The data
──────

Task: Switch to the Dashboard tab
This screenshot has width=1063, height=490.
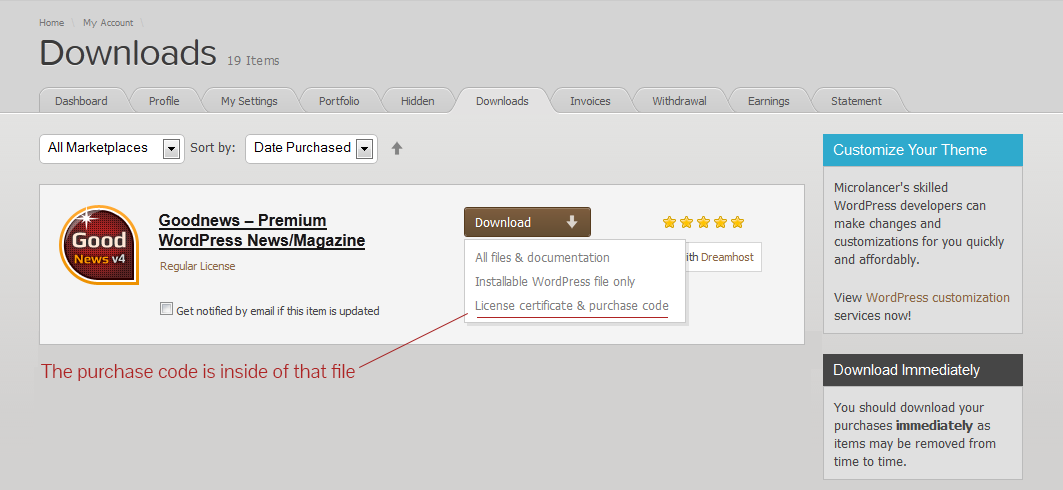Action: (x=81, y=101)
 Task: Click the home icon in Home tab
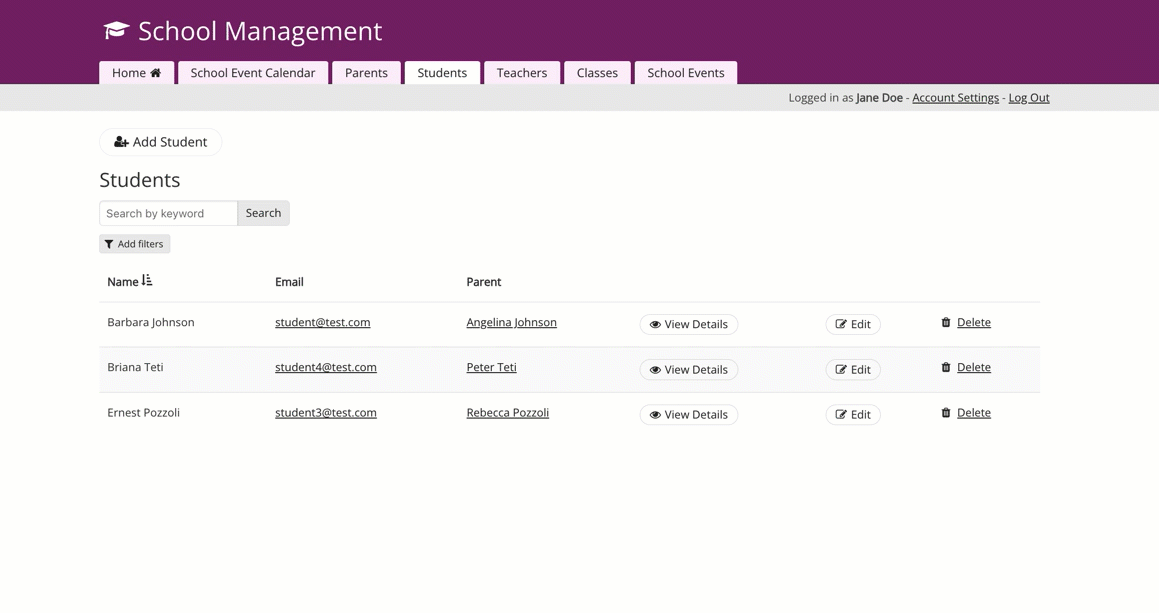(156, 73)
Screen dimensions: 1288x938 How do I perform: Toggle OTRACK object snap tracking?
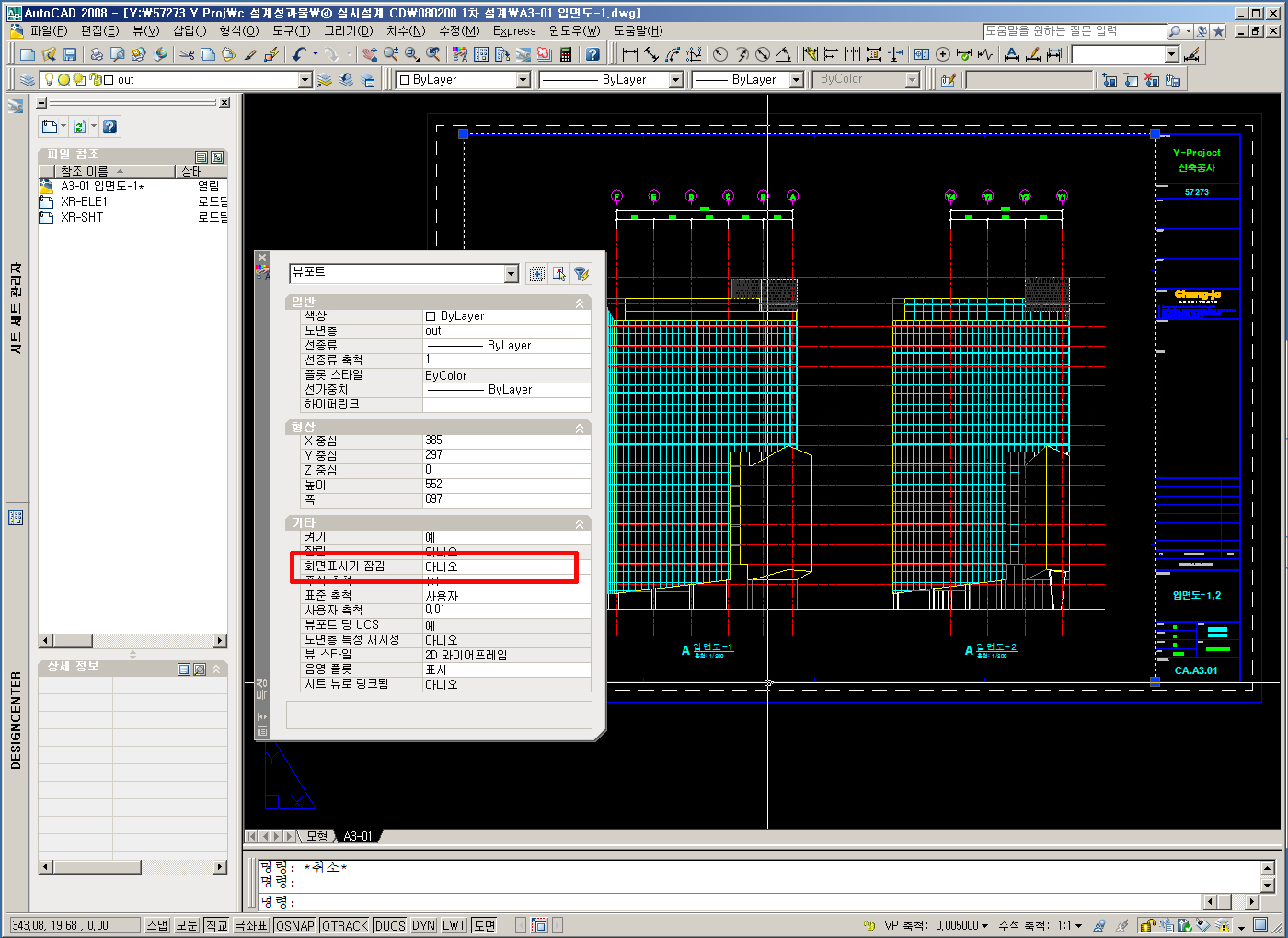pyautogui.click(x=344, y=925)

──────

Every line of the listing above is to be repeated exactly, with its pictures left out.

Task: Switch to the Dashboard tab
This screenshot has width=1063, height=490.
Action: (x=81, y=101)
 Task: Click the home icon in Home tab
(156, 73)
Screen dimensions: 1288x938 How do I perform: Toggle OTRACK object snap tracking?
pyautogui.click(x=344, y=925)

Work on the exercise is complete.